Da coluna de Sérgio da Costa Ramos (DC, 26/04/2010)
A Floripa memorável (e amável) sobrevive apenas naquelas photos já amarelecidas, no tom daqueles antigos filmes do Tarzan.
Debruçado sobre a pracinha Fernando Machado, com vistas para a Baía Sul e o pé direito na Praça XV, esquina com Conselheiro Mafra, o Hotel La Porta era uma espécie de Copacabana Palace de Floripa, construído em 1931.
Paris tem o Hotel Crillon, Londres o Savoy, Nova York o Waldorf Astoria. Toda cidade que se preze tem um hotel que se confunde com seus marcos históricos – uma espécie de “Land Mark” que lhe realça a identidade e ajuda a contar a sua evolução urbana.
Admitamos que o La Porta não era nenhum Plaza de Nova York, nenhum Claridge’s de Londres. Mas era o La Porta, de Floripa, apesar do estilo “miscelânico”, do jeito um tanto anárquico, um pouco art nouveau, quase sempre pintado de marron escuro, abrigando uma agência da Varig no andar térreo, esquina com Conselheiro Mafra.
O La Porta parecia um estabelecimento “livre” de Casablanca, no Marrocos ocupado, um imóvel ideal para receber o “Café Amérikaine”, em cujo térreo poderia irromper, a qualquer momento, a Marseilleise, puxada por Viktor Lazlo, o herói da Resistência.
No meu imaginário romântico, os encontros furtivos de Ilse (Ingrid Bergman) com Rick (Humphrey Bogart) estariam acontecendo num apartamento do quarto andar, voltado para o Miramar e o sol poente, paisagem em cuja moldura sangraria um daqueles ocasos raros que fizeram a fama da Ilha.
O La Porta, os trapiches, o Mercado Público ao fundo. Desse cenário, só o último figurino está de pé. O velho hotel, galeão fundeado ao lado do Miramar, virou agência da Caixa Econômica Federal nos anos 1970 e, depois, acabou derrubado pela sua nova proprietária. Após a implosão, no início dos anos 1980, o que restou foi o vácuo – de memória e de inteligência.
A ruína do velho prédio está lá, a céu aberto, como um furúnculo de vergonha. Ninguém sabe por que a Caixa não restaurou o velho La Porta. Pior: ninguém sabe quem mandou implodi-lo, deixando no centro da cidade uma ferida sem cascão, inútil.

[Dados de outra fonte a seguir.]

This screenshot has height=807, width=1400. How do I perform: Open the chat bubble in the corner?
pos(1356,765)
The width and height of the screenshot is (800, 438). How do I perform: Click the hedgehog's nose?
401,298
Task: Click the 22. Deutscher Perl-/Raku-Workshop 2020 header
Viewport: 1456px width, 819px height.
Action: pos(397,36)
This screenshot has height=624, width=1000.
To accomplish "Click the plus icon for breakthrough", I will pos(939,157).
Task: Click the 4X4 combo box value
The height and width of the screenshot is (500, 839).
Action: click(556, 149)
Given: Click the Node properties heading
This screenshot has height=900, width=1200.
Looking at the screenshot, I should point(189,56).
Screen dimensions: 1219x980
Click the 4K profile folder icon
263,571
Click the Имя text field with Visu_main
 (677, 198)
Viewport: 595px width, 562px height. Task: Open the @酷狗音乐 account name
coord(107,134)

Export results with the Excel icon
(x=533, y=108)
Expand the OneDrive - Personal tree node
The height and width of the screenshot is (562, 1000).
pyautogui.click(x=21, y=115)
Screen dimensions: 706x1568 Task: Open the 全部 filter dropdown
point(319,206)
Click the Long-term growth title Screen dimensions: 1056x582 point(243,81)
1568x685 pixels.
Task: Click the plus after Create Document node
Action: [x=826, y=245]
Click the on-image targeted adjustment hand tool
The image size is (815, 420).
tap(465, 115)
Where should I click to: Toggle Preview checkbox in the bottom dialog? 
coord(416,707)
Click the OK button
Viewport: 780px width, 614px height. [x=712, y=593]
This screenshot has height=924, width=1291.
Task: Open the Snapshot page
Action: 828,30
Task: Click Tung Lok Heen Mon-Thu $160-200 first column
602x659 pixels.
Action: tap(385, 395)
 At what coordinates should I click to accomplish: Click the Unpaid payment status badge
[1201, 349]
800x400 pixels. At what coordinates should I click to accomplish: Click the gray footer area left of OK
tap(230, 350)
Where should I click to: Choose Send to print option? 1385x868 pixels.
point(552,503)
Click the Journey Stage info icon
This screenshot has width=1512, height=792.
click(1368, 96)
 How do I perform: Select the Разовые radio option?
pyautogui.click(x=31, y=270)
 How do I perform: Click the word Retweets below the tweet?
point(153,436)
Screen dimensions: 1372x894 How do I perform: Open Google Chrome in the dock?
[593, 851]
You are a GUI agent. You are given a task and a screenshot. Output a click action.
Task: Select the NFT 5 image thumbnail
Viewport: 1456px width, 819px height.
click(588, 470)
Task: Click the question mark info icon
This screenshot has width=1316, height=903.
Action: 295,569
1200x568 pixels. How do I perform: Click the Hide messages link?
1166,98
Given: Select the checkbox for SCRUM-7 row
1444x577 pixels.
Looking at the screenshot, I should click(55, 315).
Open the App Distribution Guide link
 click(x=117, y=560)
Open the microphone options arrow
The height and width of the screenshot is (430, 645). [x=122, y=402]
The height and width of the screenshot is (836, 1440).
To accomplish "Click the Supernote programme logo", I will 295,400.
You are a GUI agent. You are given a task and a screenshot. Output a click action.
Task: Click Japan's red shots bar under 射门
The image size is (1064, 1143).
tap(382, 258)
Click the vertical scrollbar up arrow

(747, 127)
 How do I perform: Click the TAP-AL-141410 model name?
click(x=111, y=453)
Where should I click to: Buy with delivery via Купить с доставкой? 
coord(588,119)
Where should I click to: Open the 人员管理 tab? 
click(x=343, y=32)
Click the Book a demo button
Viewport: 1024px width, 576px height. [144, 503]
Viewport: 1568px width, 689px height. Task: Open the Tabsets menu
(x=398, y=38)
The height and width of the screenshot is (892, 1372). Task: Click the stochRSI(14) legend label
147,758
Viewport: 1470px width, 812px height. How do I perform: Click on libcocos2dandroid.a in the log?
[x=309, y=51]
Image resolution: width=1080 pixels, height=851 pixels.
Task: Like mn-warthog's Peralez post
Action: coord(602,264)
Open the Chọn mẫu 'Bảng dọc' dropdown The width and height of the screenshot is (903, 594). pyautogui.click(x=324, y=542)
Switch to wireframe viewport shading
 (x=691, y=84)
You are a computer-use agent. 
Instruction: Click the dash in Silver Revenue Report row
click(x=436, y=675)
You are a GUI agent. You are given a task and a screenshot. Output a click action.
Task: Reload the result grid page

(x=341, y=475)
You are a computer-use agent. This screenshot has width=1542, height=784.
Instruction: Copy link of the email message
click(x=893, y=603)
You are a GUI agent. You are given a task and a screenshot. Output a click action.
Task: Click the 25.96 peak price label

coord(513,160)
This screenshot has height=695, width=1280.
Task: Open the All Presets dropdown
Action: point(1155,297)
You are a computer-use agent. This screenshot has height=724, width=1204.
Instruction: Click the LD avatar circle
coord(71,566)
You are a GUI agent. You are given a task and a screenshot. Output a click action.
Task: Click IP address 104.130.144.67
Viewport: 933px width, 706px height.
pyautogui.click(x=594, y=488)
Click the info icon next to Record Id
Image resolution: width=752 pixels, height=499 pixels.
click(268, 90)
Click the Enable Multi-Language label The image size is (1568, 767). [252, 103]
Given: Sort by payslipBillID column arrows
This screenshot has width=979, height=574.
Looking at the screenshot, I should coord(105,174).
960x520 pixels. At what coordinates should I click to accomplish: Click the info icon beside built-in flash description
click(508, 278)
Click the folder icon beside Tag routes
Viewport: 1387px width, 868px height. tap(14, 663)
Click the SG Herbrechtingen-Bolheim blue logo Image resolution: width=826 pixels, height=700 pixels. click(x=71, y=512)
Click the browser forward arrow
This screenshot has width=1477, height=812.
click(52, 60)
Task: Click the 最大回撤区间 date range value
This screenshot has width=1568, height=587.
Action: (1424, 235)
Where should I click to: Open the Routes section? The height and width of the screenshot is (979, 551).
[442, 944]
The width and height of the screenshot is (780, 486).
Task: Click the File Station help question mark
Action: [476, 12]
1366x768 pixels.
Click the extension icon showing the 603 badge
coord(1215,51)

É a tal “criança” sem pai. Reclamar a paternidade das coisas boas, todo mundo quer. Mas está para nascer quem assuma a autoria de alguma burrice. Por exemplo: quem foi o responsável pela “Chernobyl” ilhoa, aquela malcheirosa usina de processamento de resíduos sólidos, implantada bem na sala de visitas da cidade, aterro da Baía Sul, metro quadrado mais valorizado da Ilha?
Aliás, o que é que não foi “permitido” construir-se no Aterro da Baía Sul?
A “caixinha de fósforo” dos clubes de remo, a escolinha do Detran, os camelões, o “garajão” das empresas de transporte coletivo, os depósitos de papelão, a “espinha de peixe” do Sambódromo, um Centro de Convenções cujo “partido arquitetônico” é um autêntico aleijão. Por que é que não haveriam de construir um “processador de titica” – que nem funciona?
O que não se imaginava é que superaríamos o Rio de Janeiro no quesito “abastardamento urbano”. Pelo menos na capital carioca os jardins de Burle Marx, projetados para o Aterro do Flamengo, estão consolidados como áreas do convívio social da população, que o frequenta no seu lazer esportivo, dali contemplando o Pão de Açúcar e a Baía de Guanabara. Aqui, os jardins de Burle Marx, suas palmeiras e seus “petit pavês”, foram entregues aos cortiços, às garagens e às cloacas da Casan.
A Floripa humana, amiga do mar e de si mesma, sobrevive apenas nas velhas fotografias em tom sépia.